Management buyouts are transactions in which managers purchase the shareholders` stakes, and take the company private. Controlling shareholders that hold executive positions have lately used to their advantage their privileged access to information, and their control over disclosures made about the proposed transaction. Cases like Dell, where the founder, still the first executive and a big shareholder, has offered to purchase the shares he does not own, (with the financial help of others) have again raised the concern of whether those transactions are fair, and whether the controlling shareholders, the managers and the board have done all the necessary to protect the interest of minority shareholders.

There is nevertheless a set of best practices that have been built over the last years to help all the actors deploy their activity fairly. These measures include:

–         Creation of a Special Committee of independent directors that, with the help of independent advisors, will initiate so-called Go-Shop activities, in order to search and find alternative offers in the market.

–         A majority of shareholders outside the buyout group should approve the transaction, so as to assure that independent shareholders are the ones to decide.

–         In some cases, the buyout group conditions its bid to the compliance of the previous provisions.

Courts in Delaware usually established a difference between the following two cases:

First, when the buyout group is made of managers but does not yet have a controlling interest in the company. In that case, if a majority of not involved –so, independent- shareholders approved the transaction, the Court would apply the business judgement rule, thus blocking any further court procedure.

Second, when the group is a controlling shareholder. In that case, Courts requires a higher standard, the so-called “Entire fairness review”. This means that Courts will guess if both “fair price and fair dealing” occurred.

Nevertheless, a recent decision by a judge has changed that sharp distinction, in the sense that, whenever there are enough tools in place to remove the conflict, (such as an independent committee and approval by majority of independent shareholders), Court estimates the Entire fairness review does not hold anymore, (MFW Shareholders Litigation).

But are those procedures enough? Do they really protect minority shareholders from abuse?

In Cain and Davidoff, the first measure, (independent committee), and even a board that strongly negotiates with management to obtain the best price for minority shareholders, is said to often produce a higher premium, which was not the case for the second measure, (the majority of the minority to vote in favor). Go-shop provisions don`t show good results either, as too often the shopping is not an actual auction.

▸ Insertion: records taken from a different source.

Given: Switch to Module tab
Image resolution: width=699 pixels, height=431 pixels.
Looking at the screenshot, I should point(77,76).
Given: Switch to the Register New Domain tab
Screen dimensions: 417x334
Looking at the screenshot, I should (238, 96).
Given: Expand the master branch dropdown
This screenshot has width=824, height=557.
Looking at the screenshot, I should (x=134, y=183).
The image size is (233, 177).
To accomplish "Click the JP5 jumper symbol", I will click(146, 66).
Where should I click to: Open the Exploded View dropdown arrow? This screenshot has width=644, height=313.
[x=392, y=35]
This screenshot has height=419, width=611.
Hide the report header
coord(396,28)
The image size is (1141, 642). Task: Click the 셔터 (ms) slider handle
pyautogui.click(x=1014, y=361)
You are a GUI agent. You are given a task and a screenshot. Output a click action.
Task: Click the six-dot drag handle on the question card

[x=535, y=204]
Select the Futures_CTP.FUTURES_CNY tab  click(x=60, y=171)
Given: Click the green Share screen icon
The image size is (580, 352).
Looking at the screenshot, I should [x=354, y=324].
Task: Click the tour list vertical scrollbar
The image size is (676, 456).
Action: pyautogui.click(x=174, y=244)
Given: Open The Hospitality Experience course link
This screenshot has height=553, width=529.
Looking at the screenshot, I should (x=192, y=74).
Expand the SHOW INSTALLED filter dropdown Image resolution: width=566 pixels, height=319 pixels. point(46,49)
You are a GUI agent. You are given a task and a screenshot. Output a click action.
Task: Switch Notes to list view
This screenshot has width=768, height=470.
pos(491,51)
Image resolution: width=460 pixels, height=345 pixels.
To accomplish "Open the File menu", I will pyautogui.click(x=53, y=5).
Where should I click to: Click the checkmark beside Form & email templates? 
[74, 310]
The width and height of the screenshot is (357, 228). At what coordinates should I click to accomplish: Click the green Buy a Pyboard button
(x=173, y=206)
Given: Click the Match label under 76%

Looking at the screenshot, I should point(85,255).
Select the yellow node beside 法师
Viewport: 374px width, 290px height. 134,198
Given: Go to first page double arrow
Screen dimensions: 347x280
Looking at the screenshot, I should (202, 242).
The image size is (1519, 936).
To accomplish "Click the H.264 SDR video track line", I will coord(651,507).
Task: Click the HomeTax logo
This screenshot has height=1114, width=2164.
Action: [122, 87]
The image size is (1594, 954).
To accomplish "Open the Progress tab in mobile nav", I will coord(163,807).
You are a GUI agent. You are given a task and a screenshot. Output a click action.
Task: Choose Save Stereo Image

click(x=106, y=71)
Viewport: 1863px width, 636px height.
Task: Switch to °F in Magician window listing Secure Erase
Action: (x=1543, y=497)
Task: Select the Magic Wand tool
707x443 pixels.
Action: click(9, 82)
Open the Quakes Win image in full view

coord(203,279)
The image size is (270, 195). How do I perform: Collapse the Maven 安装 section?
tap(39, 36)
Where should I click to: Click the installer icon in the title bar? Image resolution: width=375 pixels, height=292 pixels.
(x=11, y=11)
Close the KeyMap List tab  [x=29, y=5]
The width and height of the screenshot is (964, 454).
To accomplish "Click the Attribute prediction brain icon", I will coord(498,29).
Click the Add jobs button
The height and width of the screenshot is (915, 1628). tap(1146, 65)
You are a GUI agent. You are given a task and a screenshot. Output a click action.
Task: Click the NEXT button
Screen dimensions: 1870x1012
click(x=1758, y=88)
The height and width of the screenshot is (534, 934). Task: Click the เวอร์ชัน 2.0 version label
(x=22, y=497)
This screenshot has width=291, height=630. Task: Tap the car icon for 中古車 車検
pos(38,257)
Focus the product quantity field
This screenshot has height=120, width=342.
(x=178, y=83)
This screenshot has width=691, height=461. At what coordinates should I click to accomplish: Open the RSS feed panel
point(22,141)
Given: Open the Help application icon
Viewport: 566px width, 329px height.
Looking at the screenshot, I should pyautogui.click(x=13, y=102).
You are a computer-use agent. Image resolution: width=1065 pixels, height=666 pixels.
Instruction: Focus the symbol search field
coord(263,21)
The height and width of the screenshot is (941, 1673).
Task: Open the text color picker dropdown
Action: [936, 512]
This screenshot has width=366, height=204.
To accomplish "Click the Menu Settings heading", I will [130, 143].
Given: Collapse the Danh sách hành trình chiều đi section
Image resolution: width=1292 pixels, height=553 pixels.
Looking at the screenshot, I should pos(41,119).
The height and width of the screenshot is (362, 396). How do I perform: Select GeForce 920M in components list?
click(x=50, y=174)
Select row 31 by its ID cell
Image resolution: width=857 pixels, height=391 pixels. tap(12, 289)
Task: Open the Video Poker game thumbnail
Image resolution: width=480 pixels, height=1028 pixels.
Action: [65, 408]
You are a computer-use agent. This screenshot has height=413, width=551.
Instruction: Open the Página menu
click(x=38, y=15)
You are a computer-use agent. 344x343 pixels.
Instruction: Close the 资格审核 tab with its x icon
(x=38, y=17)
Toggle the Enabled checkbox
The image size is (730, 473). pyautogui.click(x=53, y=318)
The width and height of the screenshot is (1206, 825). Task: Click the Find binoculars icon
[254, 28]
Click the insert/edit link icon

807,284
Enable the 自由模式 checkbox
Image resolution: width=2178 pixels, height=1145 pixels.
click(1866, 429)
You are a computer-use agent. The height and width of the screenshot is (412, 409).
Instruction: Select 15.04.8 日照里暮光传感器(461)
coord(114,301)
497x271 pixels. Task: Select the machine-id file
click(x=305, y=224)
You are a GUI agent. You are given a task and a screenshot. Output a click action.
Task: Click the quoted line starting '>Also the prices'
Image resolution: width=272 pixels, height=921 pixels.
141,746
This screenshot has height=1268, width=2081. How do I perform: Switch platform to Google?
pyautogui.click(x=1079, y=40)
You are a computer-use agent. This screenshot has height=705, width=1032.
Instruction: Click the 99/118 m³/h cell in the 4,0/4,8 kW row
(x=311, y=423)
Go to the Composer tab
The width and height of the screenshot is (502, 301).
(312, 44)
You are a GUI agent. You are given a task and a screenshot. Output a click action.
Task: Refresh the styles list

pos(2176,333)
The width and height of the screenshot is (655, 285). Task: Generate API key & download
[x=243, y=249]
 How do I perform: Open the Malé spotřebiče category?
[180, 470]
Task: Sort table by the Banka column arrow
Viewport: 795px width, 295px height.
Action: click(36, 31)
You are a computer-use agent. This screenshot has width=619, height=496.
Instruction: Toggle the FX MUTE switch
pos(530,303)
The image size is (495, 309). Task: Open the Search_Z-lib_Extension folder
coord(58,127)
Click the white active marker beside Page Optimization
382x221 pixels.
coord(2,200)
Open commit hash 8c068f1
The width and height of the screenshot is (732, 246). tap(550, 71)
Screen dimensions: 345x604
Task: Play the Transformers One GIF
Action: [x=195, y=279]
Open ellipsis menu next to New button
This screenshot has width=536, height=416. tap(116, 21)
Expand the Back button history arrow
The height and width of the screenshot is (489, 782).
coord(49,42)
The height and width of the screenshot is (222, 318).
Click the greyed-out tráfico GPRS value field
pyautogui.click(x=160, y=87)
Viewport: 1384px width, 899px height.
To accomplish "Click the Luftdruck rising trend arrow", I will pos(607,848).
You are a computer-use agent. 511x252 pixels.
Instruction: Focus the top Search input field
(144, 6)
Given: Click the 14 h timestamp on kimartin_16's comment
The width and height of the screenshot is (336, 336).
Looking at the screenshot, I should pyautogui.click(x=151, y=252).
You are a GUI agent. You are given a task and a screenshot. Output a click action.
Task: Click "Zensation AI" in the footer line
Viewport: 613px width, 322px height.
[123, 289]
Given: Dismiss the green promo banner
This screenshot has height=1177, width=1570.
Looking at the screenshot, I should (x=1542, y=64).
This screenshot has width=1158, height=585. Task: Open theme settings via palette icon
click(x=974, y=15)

Davidoff also points out that premiums in general are lower when the process is led by managers who are not directors, which would recommend a higher protection level.

Peter Henning introduces disclosure as a relevant element, when minority interests are at stake: as the regulatory bodies require certain aspects of the transaction to be disclosed, whenever companies declare or give information to the market, they are forced to be truthful and honest. In the case of Revlon, a Court declared proved that the company received an offer for the minority interests and also the information that it was not fair; after that, the company did everything to avoid receiving formal notices about that fact, so as to avoid its disclosure to the independent directors and the market. Disloyalty includes fraud, but also all activities entailing deceptive effects for third parties, the judge said, which is why the Revlon case is so relevant as it opens the window for a much more active role of Courts in this kind of case.

Anyway, those recent cases are likely to be appealed, so the debate will remain hot for some time.

Based on:

– Steven Davidoff: The Management Buyout Path of Less Resistance, June 2013, NYT.

– Peter J. Henning: A Warning Shot on Management Buyouts, June 2013, NYT.